- [Material shown]
--------------------------------
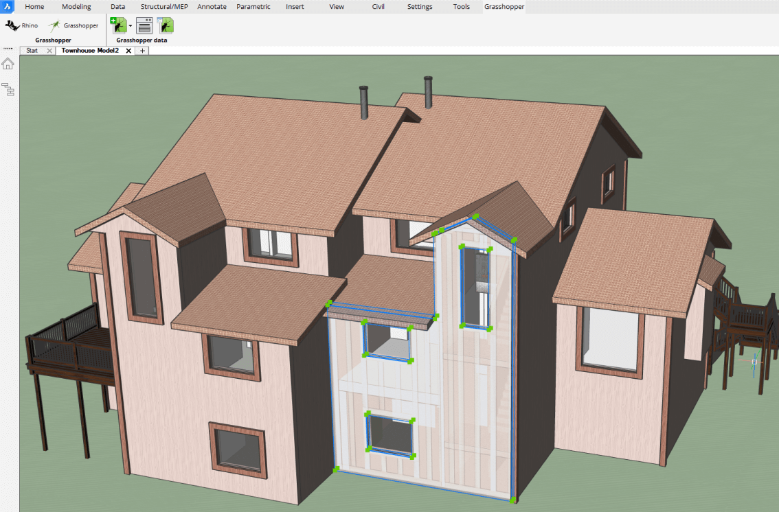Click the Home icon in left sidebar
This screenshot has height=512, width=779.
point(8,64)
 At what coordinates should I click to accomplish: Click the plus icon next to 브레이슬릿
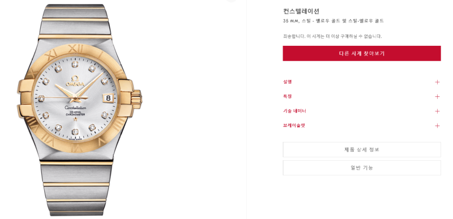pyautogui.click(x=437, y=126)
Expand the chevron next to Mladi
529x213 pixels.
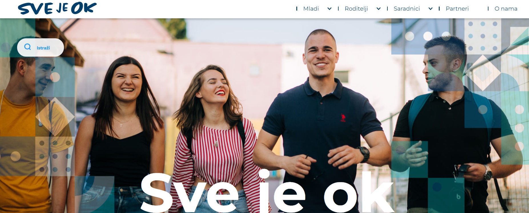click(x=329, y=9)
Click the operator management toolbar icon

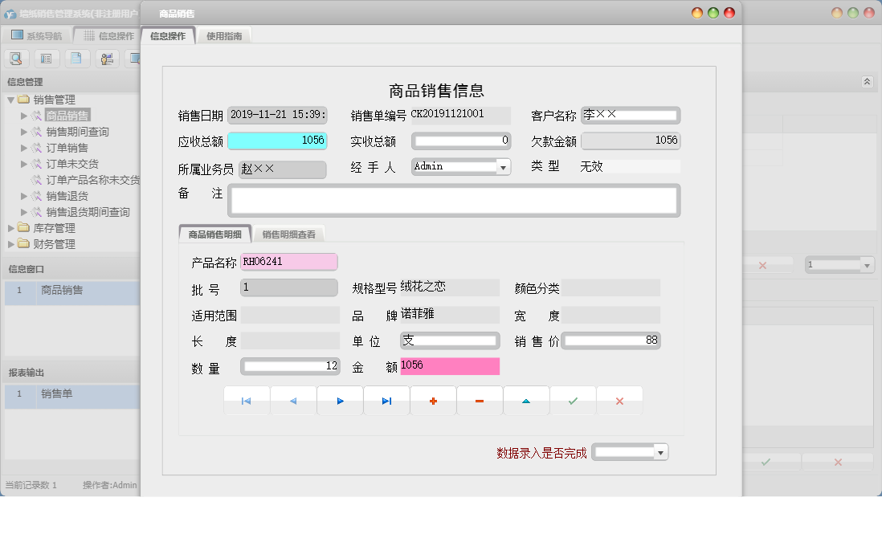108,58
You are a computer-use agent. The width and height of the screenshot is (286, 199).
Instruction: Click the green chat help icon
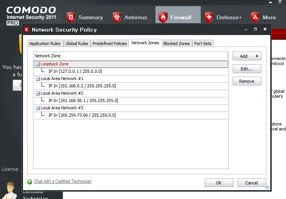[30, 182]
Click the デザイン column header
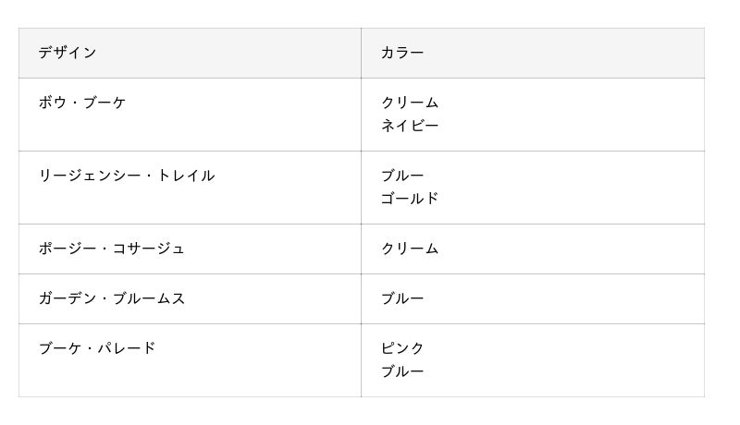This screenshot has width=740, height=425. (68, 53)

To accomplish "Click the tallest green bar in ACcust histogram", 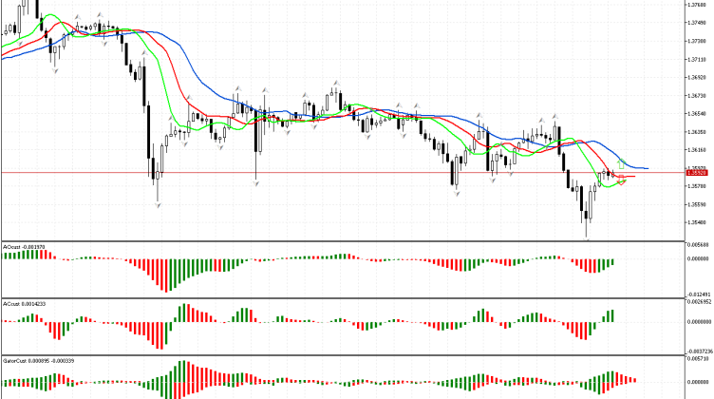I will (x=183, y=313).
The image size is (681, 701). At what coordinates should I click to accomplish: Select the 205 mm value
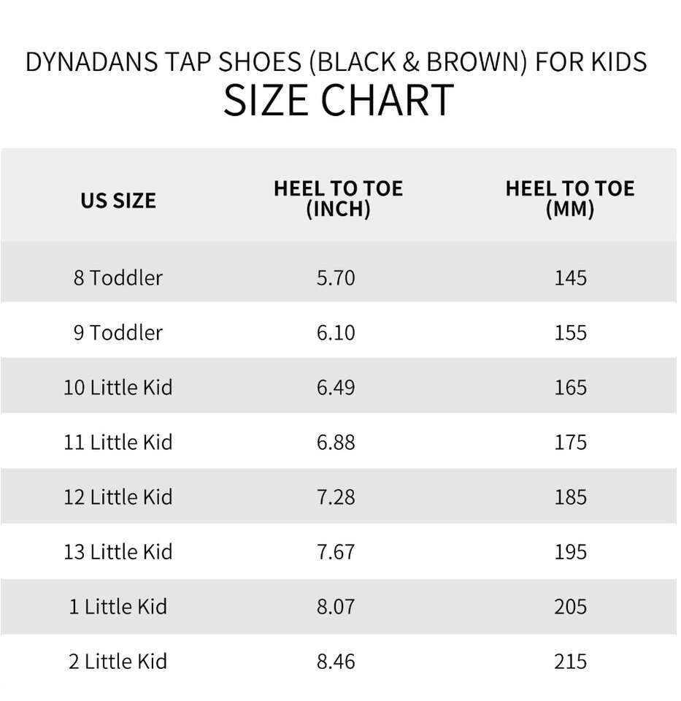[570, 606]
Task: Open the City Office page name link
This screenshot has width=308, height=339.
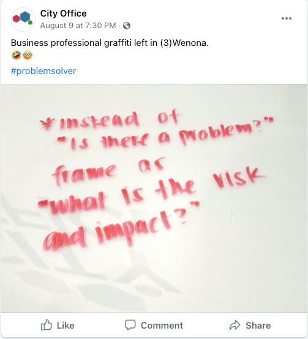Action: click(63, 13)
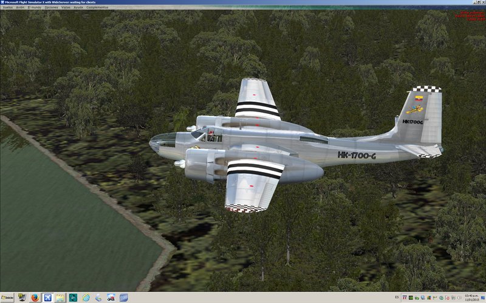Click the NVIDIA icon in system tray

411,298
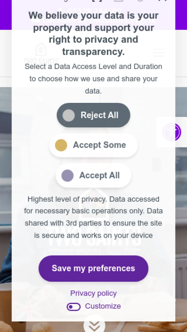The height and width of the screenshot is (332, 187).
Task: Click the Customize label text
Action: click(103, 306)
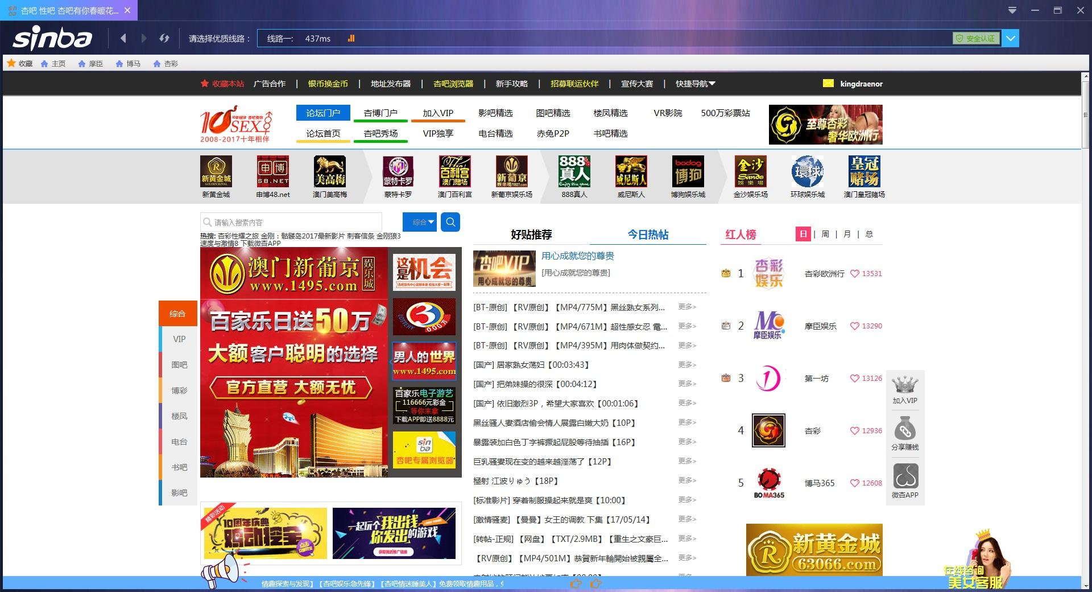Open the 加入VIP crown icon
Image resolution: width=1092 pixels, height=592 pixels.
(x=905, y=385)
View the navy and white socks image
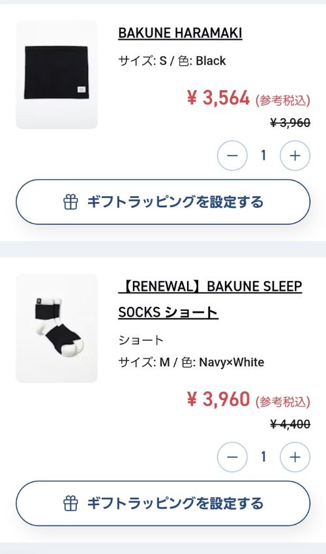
--------------------------------
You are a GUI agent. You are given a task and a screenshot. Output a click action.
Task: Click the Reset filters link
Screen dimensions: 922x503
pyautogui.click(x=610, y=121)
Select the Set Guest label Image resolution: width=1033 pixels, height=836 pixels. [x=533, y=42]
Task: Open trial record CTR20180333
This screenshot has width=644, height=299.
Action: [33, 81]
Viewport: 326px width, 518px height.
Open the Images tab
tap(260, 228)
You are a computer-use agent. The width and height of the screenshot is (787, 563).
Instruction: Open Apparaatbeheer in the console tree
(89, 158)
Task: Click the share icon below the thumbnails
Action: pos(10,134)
--------------------------------
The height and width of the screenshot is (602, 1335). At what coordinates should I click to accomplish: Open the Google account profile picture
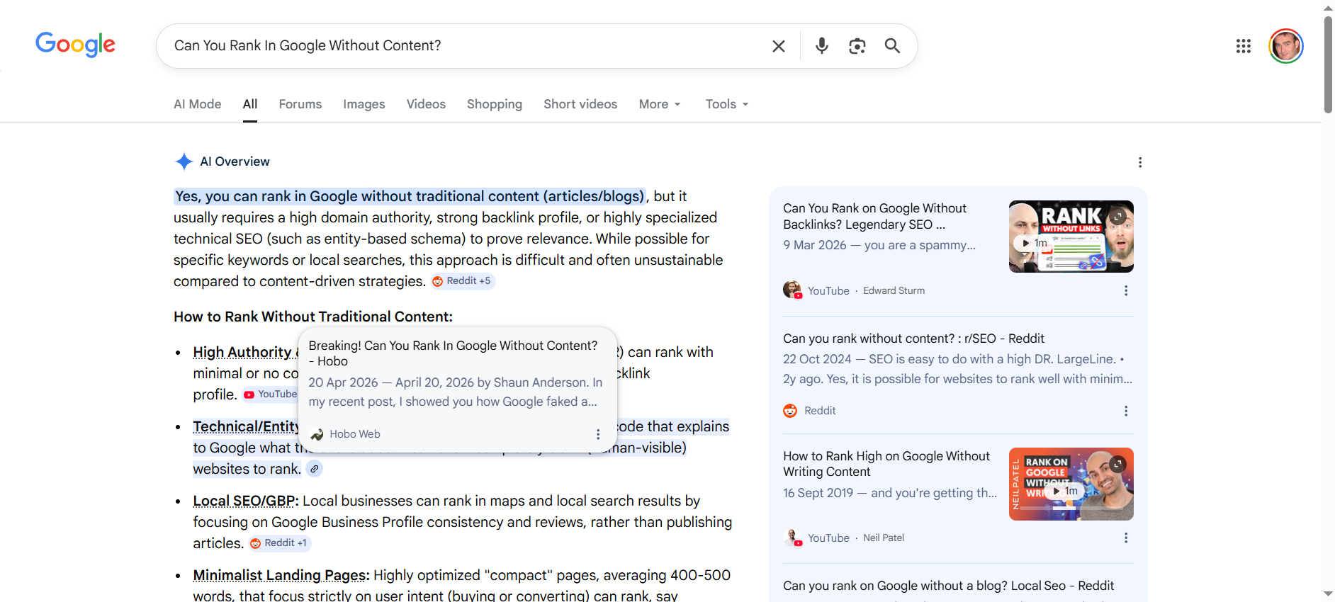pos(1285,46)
--------------------------------
- [Directions for this task] To answer, state the number of lines in the records holding the string "computer", and leave out everything else.

- [Response to this task] 2